Output the span of lines from the one that contains "Task: Click the create" through the end of the records, inclusive, exactly as written and free of pictures.

*Stored records*:
+++++
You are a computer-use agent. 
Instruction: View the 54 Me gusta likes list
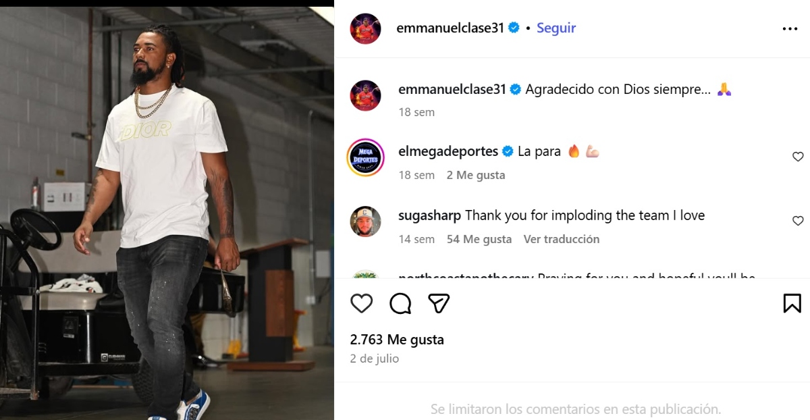[479, 239]
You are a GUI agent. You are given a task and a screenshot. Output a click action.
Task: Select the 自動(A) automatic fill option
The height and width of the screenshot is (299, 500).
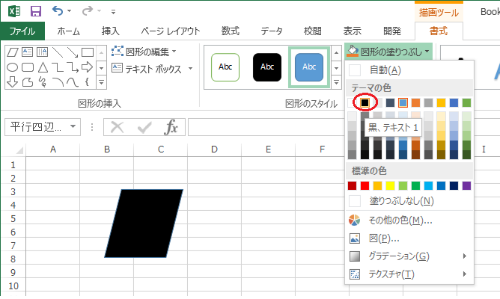point(385,70)
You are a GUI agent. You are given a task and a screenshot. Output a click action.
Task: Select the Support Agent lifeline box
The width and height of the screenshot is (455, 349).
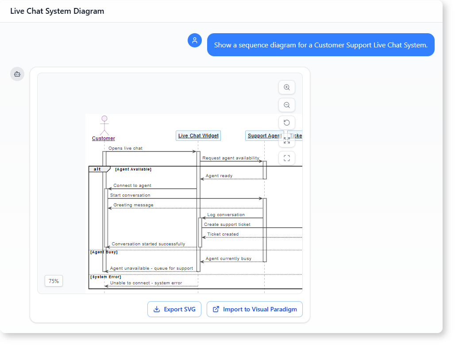point(264,136)
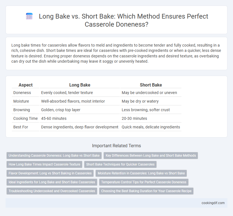Open the 'Flavor Development: Long vs Short Baking in Casseroles' tag
Viewport: 233px width, 216px height.
pos(50,173)
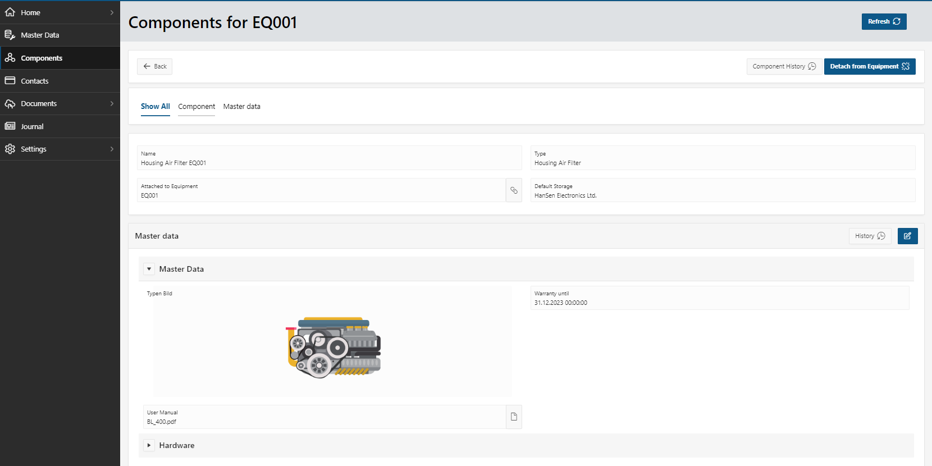
Task: Select the Show All tab
Action: click(155, 107)
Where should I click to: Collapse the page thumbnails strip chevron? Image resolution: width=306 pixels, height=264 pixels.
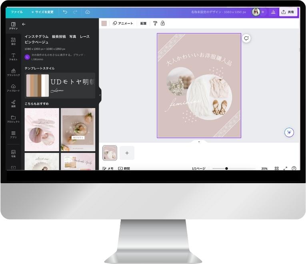coord(199,142)
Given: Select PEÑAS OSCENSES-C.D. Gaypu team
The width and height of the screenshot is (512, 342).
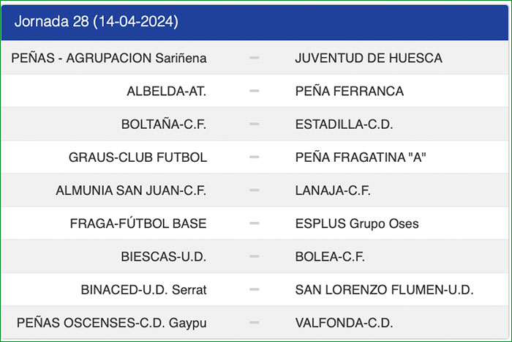Looking at the screenshot, I should tap(111, 322).
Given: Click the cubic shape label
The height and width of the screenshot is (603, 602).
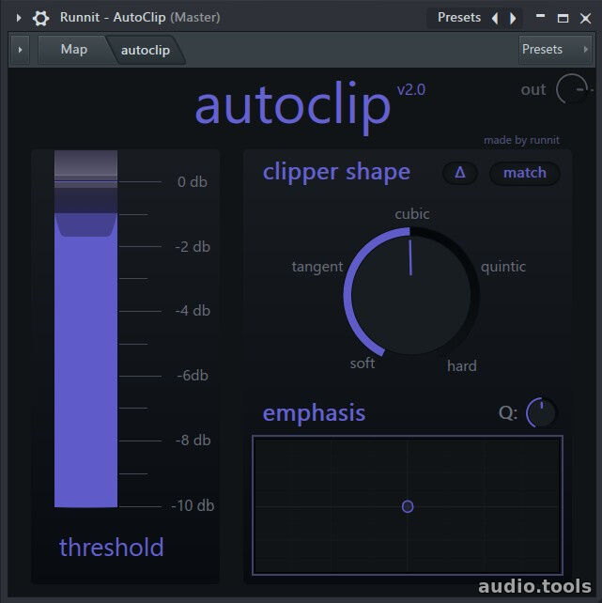Looking at the screenshot, I should [x=411, y=214].
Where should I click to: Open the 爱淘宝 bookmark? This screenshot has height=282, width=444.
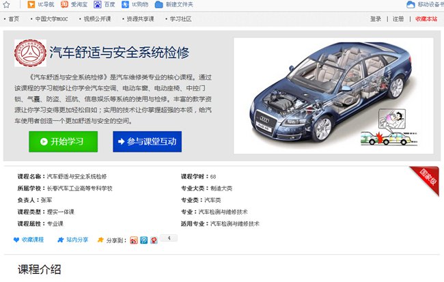[x=75, y=5]
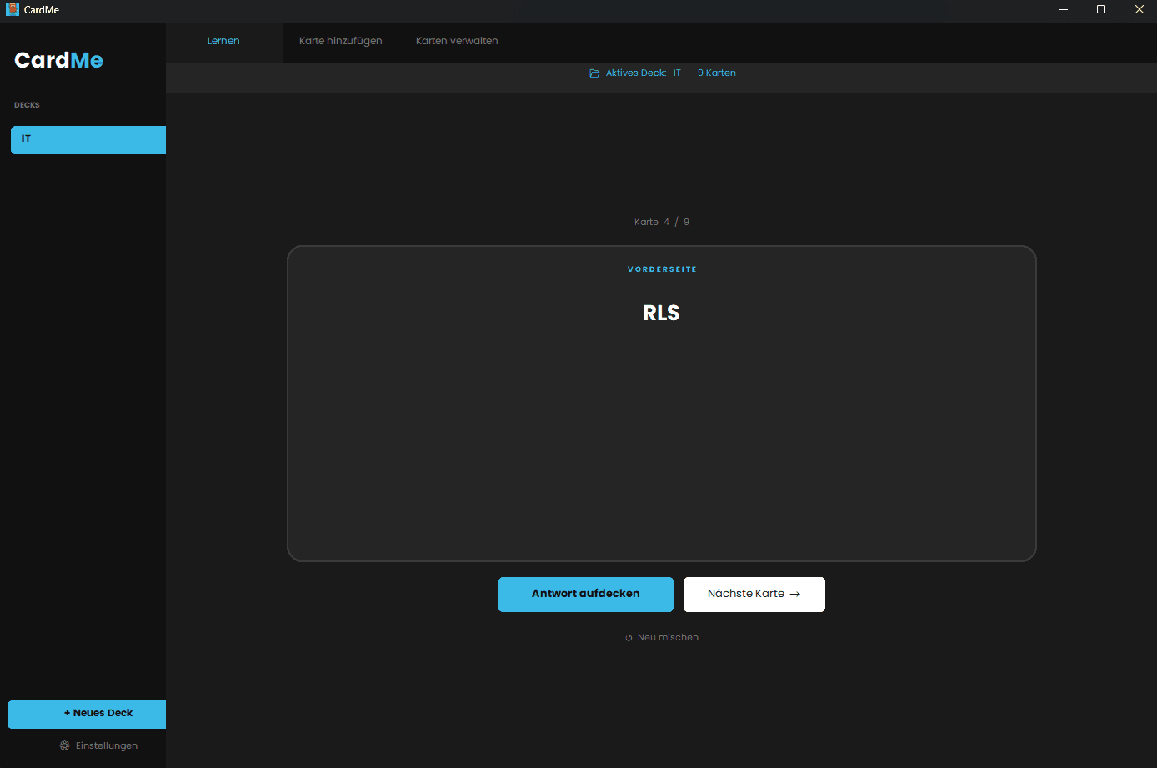
Task: Click the gear icon next to Einstellungen
Action: (65, 745)
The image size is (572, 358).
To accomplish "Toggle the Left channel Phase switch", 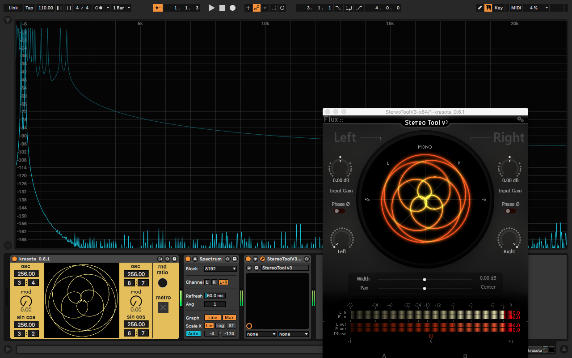I will [338, 211].
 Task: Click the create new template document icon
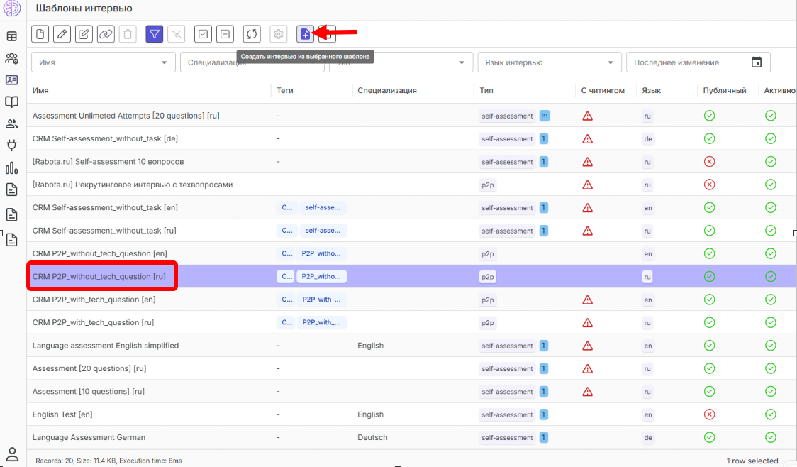(40, 33)
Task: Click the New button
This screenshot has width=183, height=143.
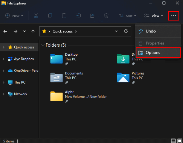Action: [14, 16]
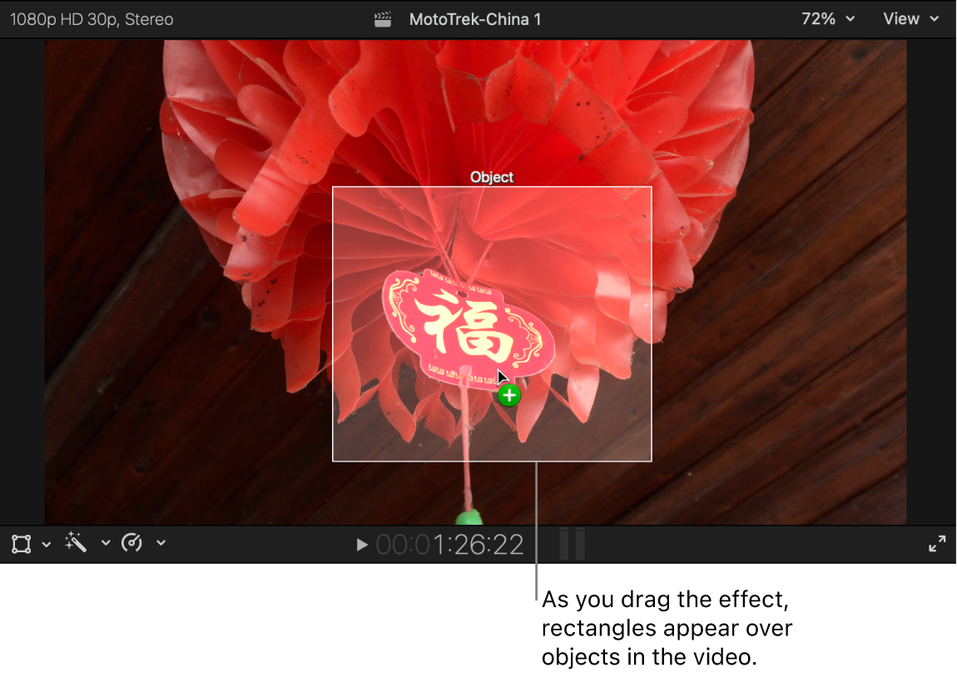
Task: Click the green plus badge on the video
Action: (x=508, y=396)
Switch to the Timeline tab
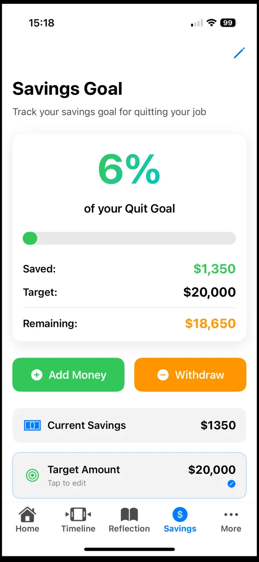 click(x=78, y=519)
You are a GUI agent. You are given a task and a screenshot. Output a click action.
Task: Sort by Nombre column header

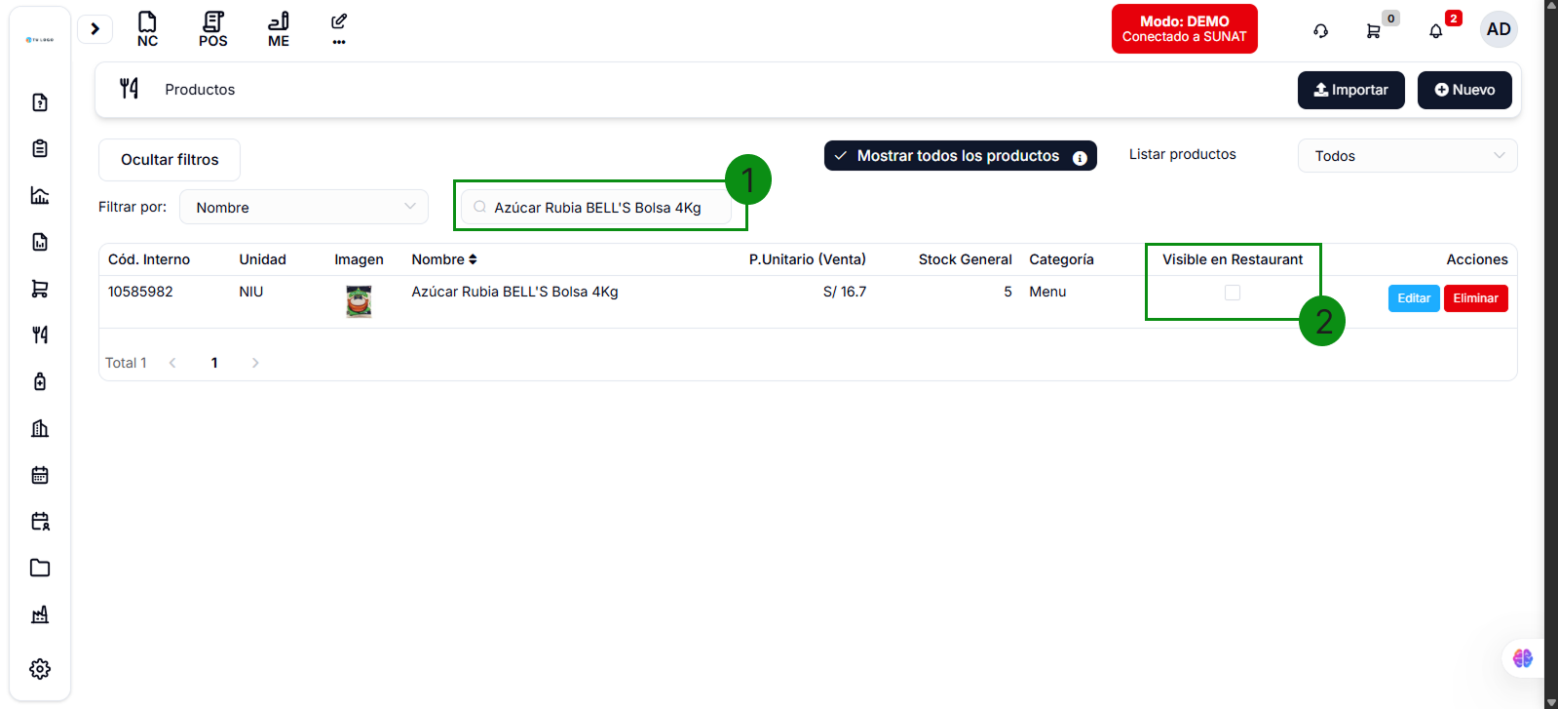click(444, 259)
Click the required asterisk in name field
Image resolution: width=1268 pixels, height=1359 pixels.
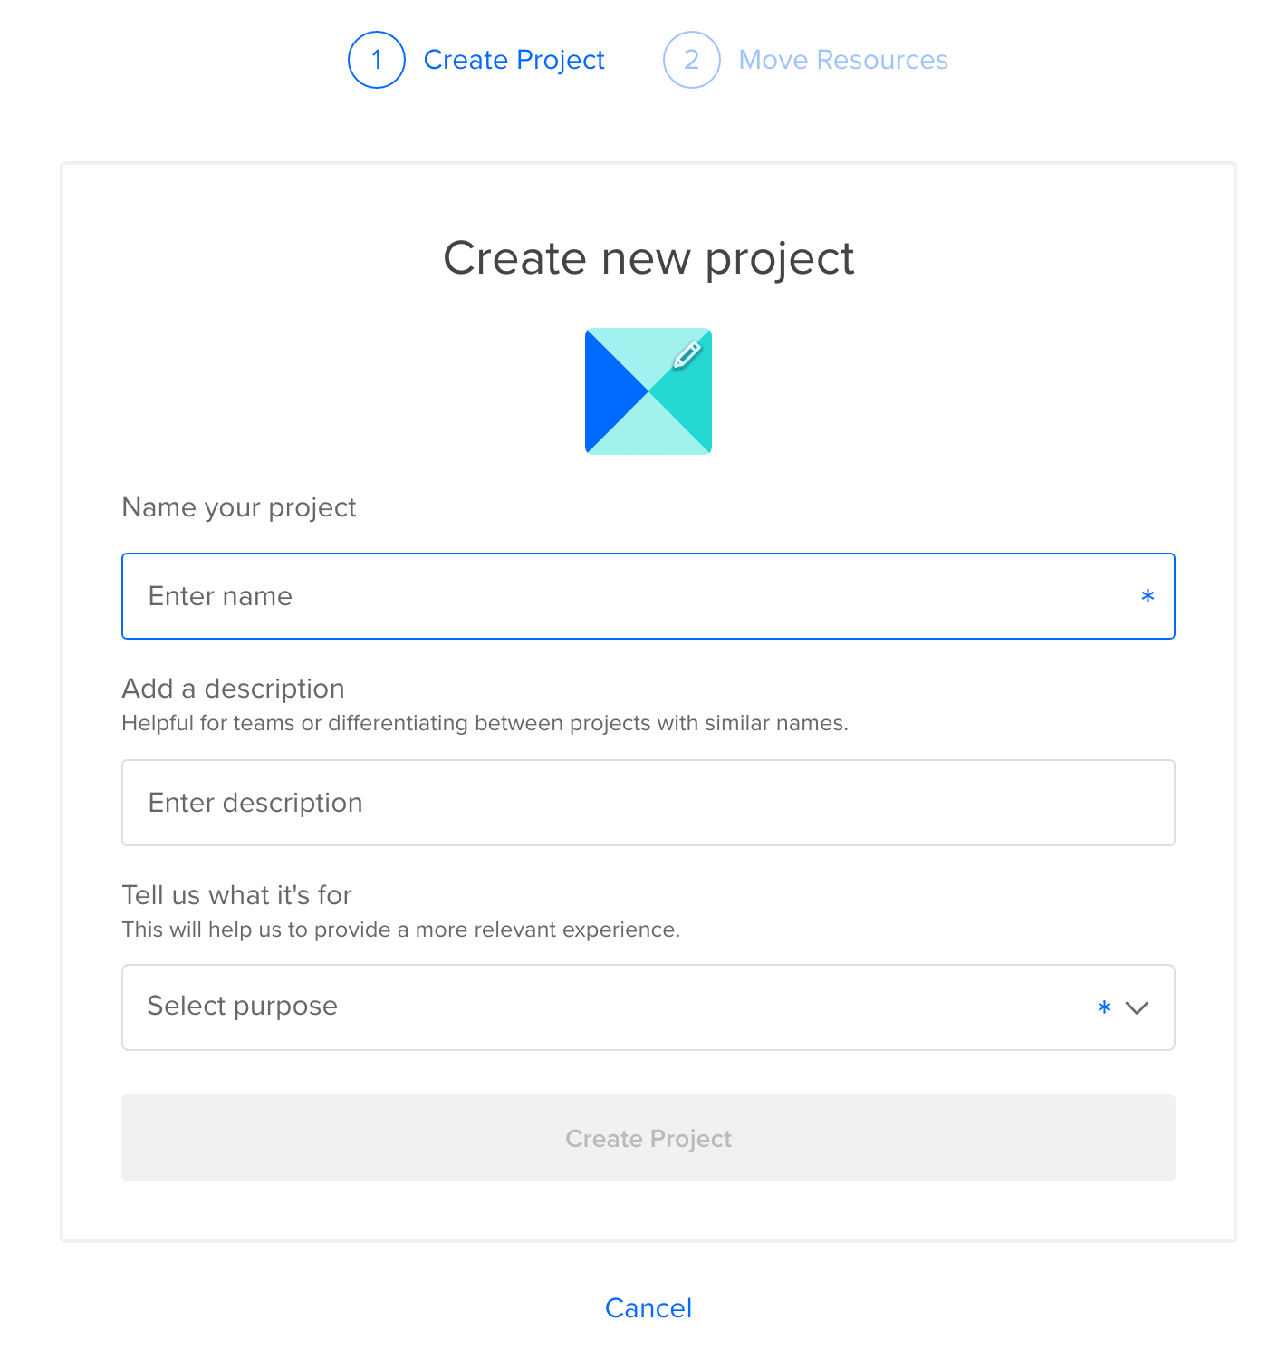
+++++
*Solution*:
 Task: Click the create new template document icon
(40, 33)
Task: Click the New button
This screenshot has width=183, height=143.
Action: [14, 16]
Task: Click the green plus badge on the video
Action: (x=508, y=396)
Switch to the Timeline tab
 click(x=78, y=519)
You are a GUI agent. You are given a task and a screenshot. Output a click action.
Task: Sort by Nombre column header

click(444, 259)
Click the required asterisk in name field
Image resolution: width=1268 pixels, height=1359 pixels.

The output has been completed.